### Instrucción A
Indica si cada una de estas afirmaciones concuerda con el texto sobre los jóvenes de Europa del Este, respondiendo sí o no y citando literalmente las palabras del texto que lo deciden: (i) Maryana Polyakova es estudiante de periodismo y tiene 25 años; (ii) Mattias tiene 23 años; (iii) Elena tiene intención de irse a Italia.
### Instrucción B
Reproduce sin cambios el fragmento del texto sobre los jóvenes de Europa del Este que empieza con "La tele es la" y sigue hasta "pertenecen desde 2007.".

### Texto para leer
= = = = = = =

Además, la promesa de regeneración del nuevo gobierno emociona más bien poco a los veinteañeros como Elena. "Unos aseguran que tenemos que mirar a Moscú y otros que a Bucarest, a Europa. La realidad es que somos un país pobre, incapaz de ponerse de acuerdo sobre su identidad nacional y donde la gente sigue ganando 200 euros al mes. Por eso me voy a Italia. Y volveré cuando merezca la pena vivir aquí".

Jóvenes sin oportunidades

Las cosas no son muy distintas en Ucrania. "Dicen que los problemas de natalidad y el alto índice de sida se deben a que la gente no tiene dinero ni para métodos anticonceptivos. Sin embargo, ¡míralos!, no paran de gastar", comenta Maryana Polyakova mientras atraviesa un bulevar de Kiev, repleto de gente comprando ropa. Esta estudiante de periodismo de 25 años, que regresó de China hace sólo unos meses, lo tiene claro: "No es un buen país para vivir. Y menos aquí, en Kiev. No hay oportunidades para la gente joven, los pisos son caros y los sueldos míseros". Además, considera que la situación de Ucrania, donde hace cinco años llegaron aires de cambio y de europeísmo con la Revolución Naranja de Yúschenko, es más complicada que la de muchos de sus vecinos del Este. "Nos encontramos en medio de dos mundos y no pertenecemos a ninguno de ellos. La única manera de que los conflictos entre Europa y Rusia no nos afecten es que nuestros políticos se comporten de un modo muy inteligente. Y no lo hacen", expone mientras rememora el conflicto que el invierno pasado dejó sin gas a varios países europeos. "¿Que si hay alguna diferencia entre nosotros y los jóvenes del resto de Europa? Ninguna. Tenemos Facebook, vemos Dexter por internet y queremos largarnos de casa".

La tele es la ventana a Europa

Es viernes por la noche y Mattias, un bucarestino de 19 años, se sienta para fumarse un cigarro con su amigo Alex, de 23. Aunque han salido a pasear en patines, no tienen pinta de deportistas. Llevan el pelo largo, aros en las orejas y pantalones vaqueros. "La gente mayor sí que me dice cosas como ¡pareces una mujer con el pelo así!, pero los que tienen menos de 40 años son más abiertos", explica el chico, con aire divertido. Habla inglés perfectamente y sabe algo de español. Las películas y telenovelas en versión original son las grandes academias de idiomas de los jóvenes rumanos. Y la ventana que les hace ver que en el resto de la Unión Europea, a la que pertenecen desde 2007.

"No es normal sobornar al revisor del tren para viajar sin billete o a un profesor para que te apruebe una asignatura. Rumanía es mi casa pero no me ofrece absolutamente nada. No hay dinero y el poco que viene lo roban los políticos, por eso quiero largarme de aquí". Alex señala con una mueca los paneles de hormigón que sobresalen de las ventanas del Teatro Nacional.

= = = = = = =

### Datos registrados
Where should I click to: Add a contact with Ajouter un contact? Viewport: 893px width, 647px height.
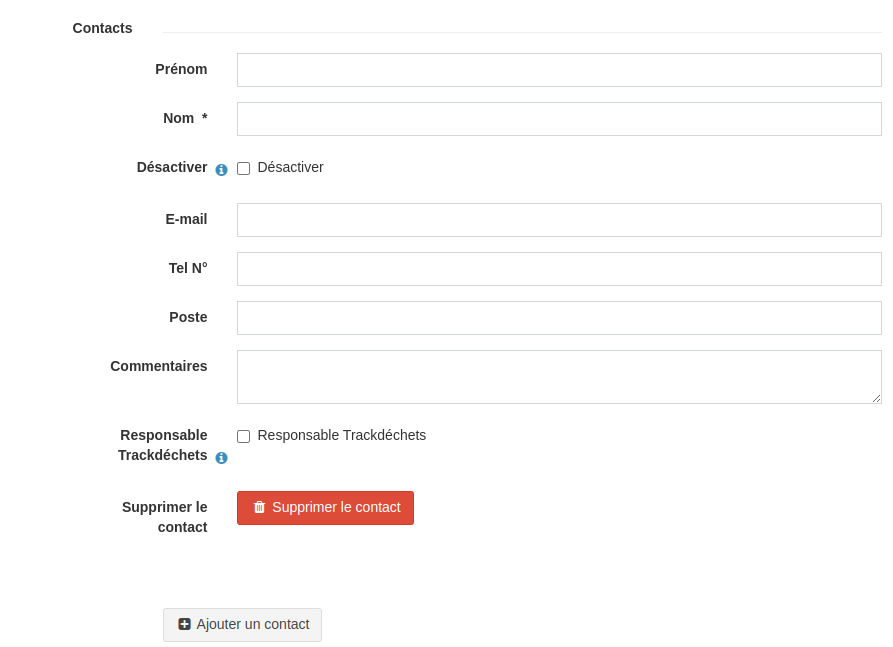[243, 625]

= = = = = = =

### Respuesta esperada A
(i) Sí: «Esta estudiante de periodismo de 25 años».
(ii) No: «Mattias, un bucarestino de 19 años».
(iii) Sí: «Por eso me voy a Italia».

### Respuesta esperada B
La tele es la ventana a Europa

Es viernes por la noche y Mattias, un bucarestino de 19 años, se sienta para fumarse un cigarro con su amigo Alex, de 23. Aunque han salido a pasear en patines, no tienen pinta de deportistas. Llevan el pelo largo, aros en las orejas y pantalones vaqueros. "La gente mayor sí que me dice cosas como ¡pareces una mujer con el pelo así!, pero los que tienen menos de 40 años son más abiertos", explica el chico, con aire divertido. Habla inglés perfectamente y sabe algo de español. Las películas y telenovelas en versión original son las grandes academias de idiomas de los jóvenes rumanos. Y la ventana que les hace ver que en el resto de la Unión Europea, a la que pertenecen desde 2007.